One of the most frequent themes and motifs that run through ‘Farren the Wanderer’ is the importance of understanding other communities and collectives. This came to Sachintha in his hostel years, particularly due to the people he befriended there. According to Sachintha, most of them were even less equipped with English than him. That had underlined a more glaring division: not just of language, but also of class.

“Most of those in the hostel hailed from far-off places, and nearly all of them had attended S. Thomas’ Gurutalawa or Bandarawela. They were encountering English for the first time here, in Mount. The first few days at the boarding became hard to adjust to. Once I got to befriend them well though, they taught me about life and taught me certain important life skills. In turn I endeavoured to teach them English. I believe, and I hope, that I succeeded, because it was my way of repaying my debt to them.”

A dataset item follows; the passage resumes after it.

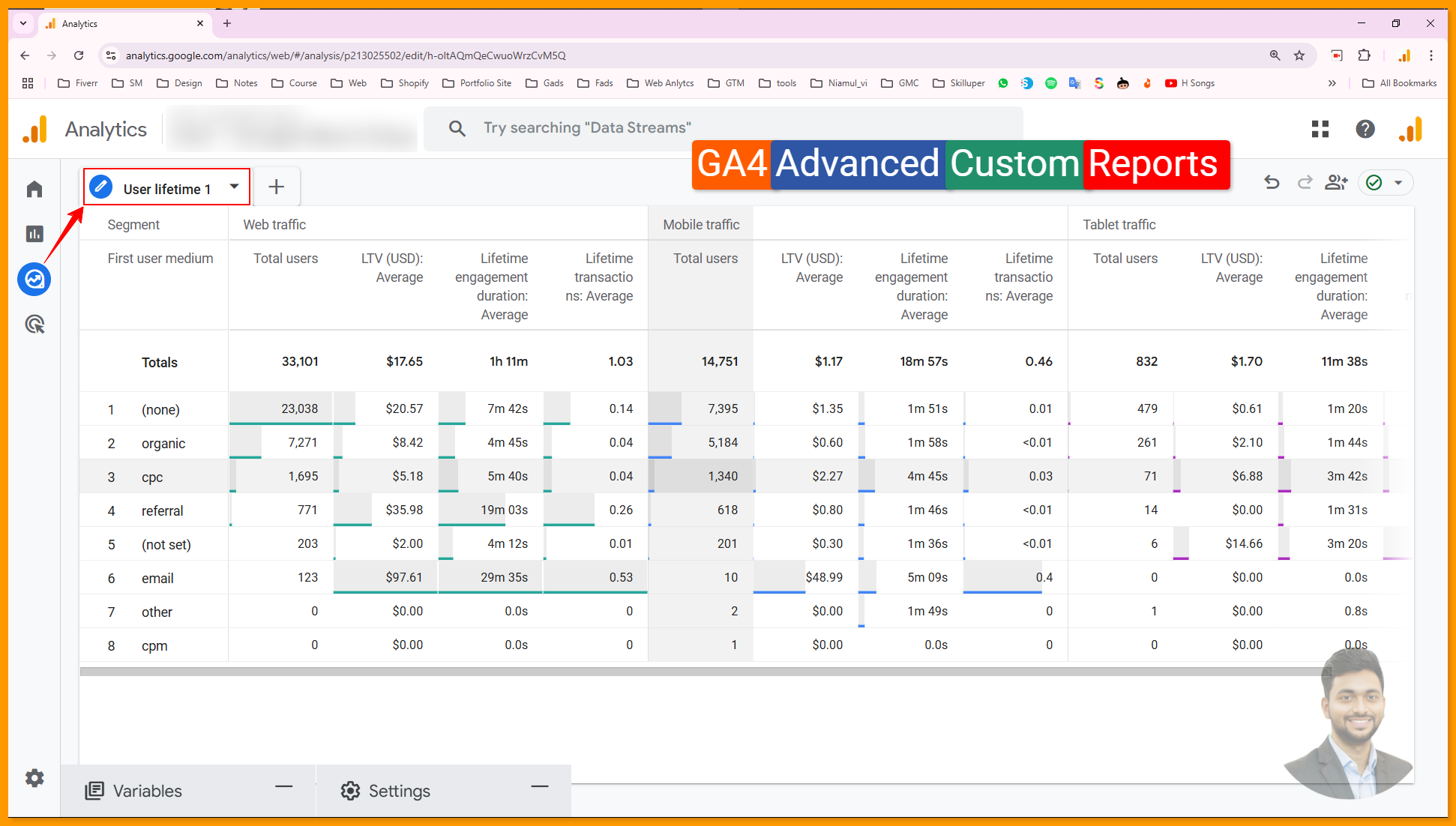Click the horizontal scrollbar below the table
Screen dimensions: 1456x826
click(x=705, y=672)
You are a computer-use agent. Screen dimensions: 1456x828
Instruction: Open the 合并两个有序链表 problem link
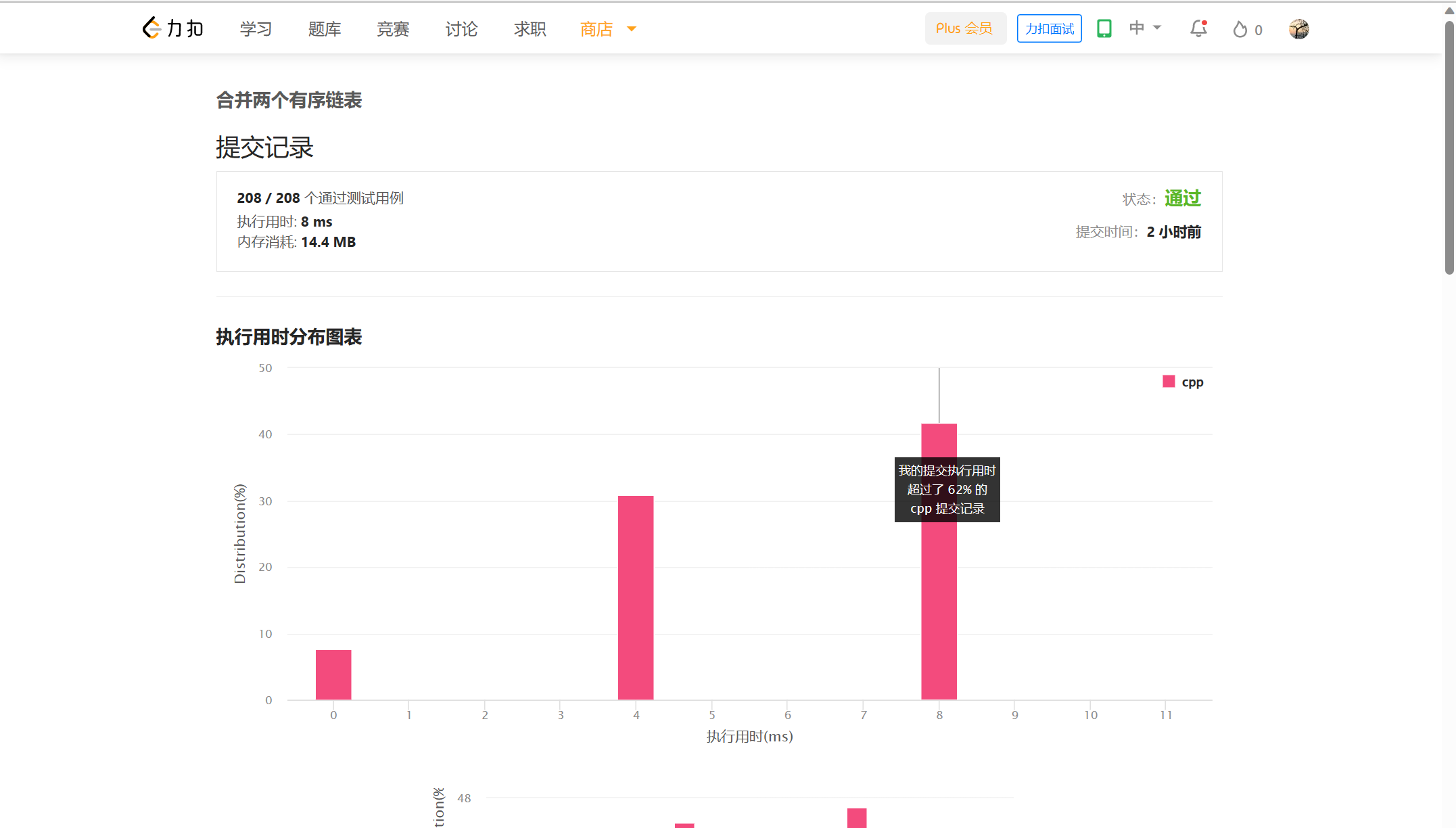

The crowning moment of these encounters had been an Inter-House Drama Competition in 2018. Accordingly, the boarding students who belonged to Sachintha’s House – Sachintha being the House Captain – had to somehow jump over their linguistic handicap, since they were competing against ordinary College students. “All or most of whom hailed from English speaking backgrounds and could muster only broken Sinhala.” The odds were not in their favour, clearly; everything seemed to favour their competitors.

And yet, they emerged runners-up. That had shocked everyone. For some time thereafter, the feeling persisted that, somehow, the ‘bounders’ had triumphed.

 

Sachintha found the experience refreshing. “It showed not only that we could prevail, but also that we could rebel against the stereotype of us being rasthiyadukarayo, which is how the ordinary students viewed those boarded at College.” Along the way, he managed to seal his friendships with them. “Even now, I know that if I call them up, they’ll be with me and by my side. They may have been demeaned as loafers, but I know that they are much, much more sincere than those who demean them.”

 

In a way, this found its way to his writing commitments as well. By now he had published a story about his dog, a stray, and had written a novel titled ‘The Super Five’ – telling, since it reveals his fascination with fantasy AND Enid Blyton – which remained unpublished. They remain a world away from ‘Farren’, of course, less because of the differences in the plot than because of the differences of the themes explored in, and by, them.

 

While I won’t reveal what takes place in Farren’s universe – influenced more by C. S. Lewis and Narnia than Tolkien and the Hobbit – I will say this: in his quest to discover what lies beyond his father’s kingdom, the hero and his sidekick discover certain values Sachintha no doubt picked up from his boarding years.

 

I feel I’ve written too much. I’ll conclude by mentioning that Sachintha offered an unusual combination for his A Levels – Combined Maths, Literature, and Economics – and topped them to such an extent that New York University Abu Dhabi offered him a scholarship. He plans to leave next year, in January or February, and “to carry forward my childhood wanderlust.” He could have added, though he didn’t, that he’ll continue to write there, as he has here: While majoring in Economics and Legal Studies, he plans to minor in Creative Writing. In those two paths, no doubt, lies the key to his future.